El diseñador británico Morag Myerscough tuvo que cumplir con las regulaciones clínicas estrictas para llenar de wallpapers de colores las habitaciones del hospital infantil de Sheffield, en el norte de Inglaterra. Myerscough fue invitado por Artfelt, el programa de artes del  Children’s Hospital Charity’s, para diseñar los interiores de 46 habitaciones individuales y 6 habitaciones compartidas de la una nueva ala del hospital construida recientemente por Avanti Architects.
 

 
El objetivo era hacer que las habitaciones fuesen más cómodas y amables. Aunque pueda parecer tan simple como añadir color, el proceso de diseño no fue sencillo. Myerscough dio a algunas de las habitaciones un esquema de color más pálido para adaptarse a los niños con autismo u otras personas con intolerancia a los elementos llamativos. También consideró que no se tratara de un diseño demasiado infantil para que los niños más mayores también pudieran sentirse a gusto.
 

 
“Aunque las habitaciones están pensadas para niños, yo no quería que sean infantiles ya que alojarán a niños de diferentes grupos de edad”, dijo Myerscough. “También quería crear un sitio en el que los padres pudieran pasar tiempo de calidad con sus hijos”. Además, el ambiente hospitalario requiere que todo sea estéril y fácil de limpiar por lo Myerscough optó por trabajar con vinilo impreso mediante la tecnología Latex de HP.
 

 
Cada vez arquitectos y diseñadores son más sensibles respecto al uso que se va a dar a sus instalaciones y tienen en cuenta el estado emocional que estas generan sobre las personas que las habitan.
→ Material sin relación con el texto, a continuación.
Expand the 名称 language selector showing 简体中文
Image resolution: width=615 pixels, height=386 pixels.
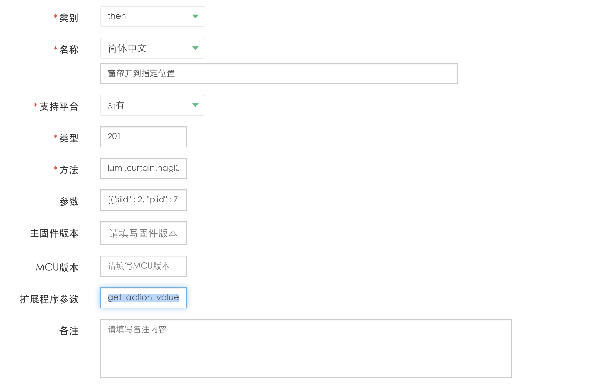coord(152,48)

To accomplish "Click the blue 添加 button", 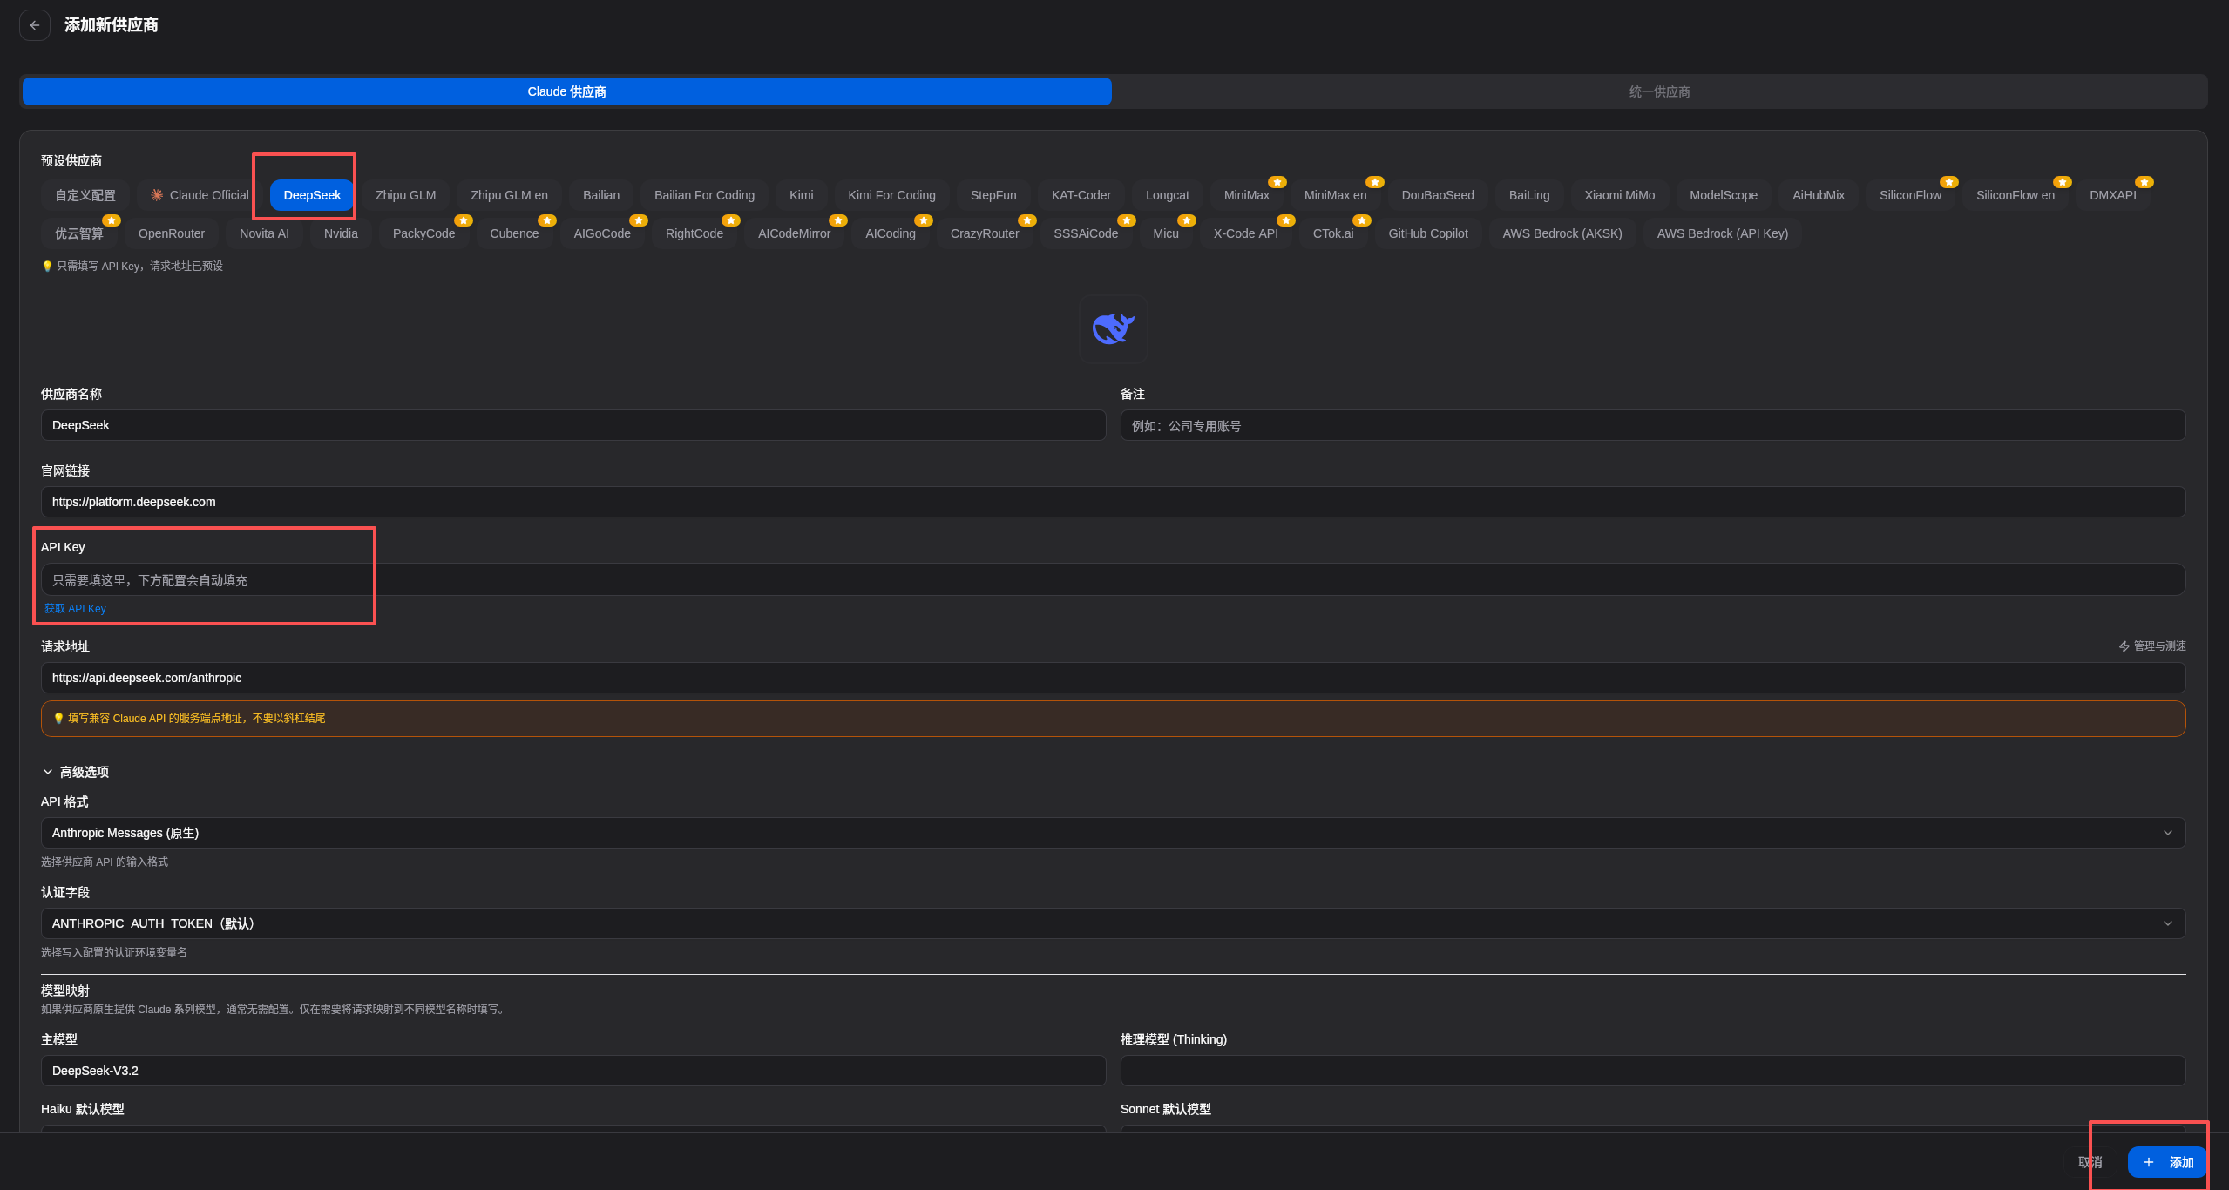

En este caso se trata de transformar el espacio frío de un hospital en un lugar hogareño, pero conocemos casos similares como por ejemplo el del diseño de interiores de las casas de acogida de la fundación Ronald Mcdonald o el de una clínica de Taiwan que ha rediseñado su interiorismo para aliviar la sensación de temor que sienten muchos pacientes al visitar a estos especialistas.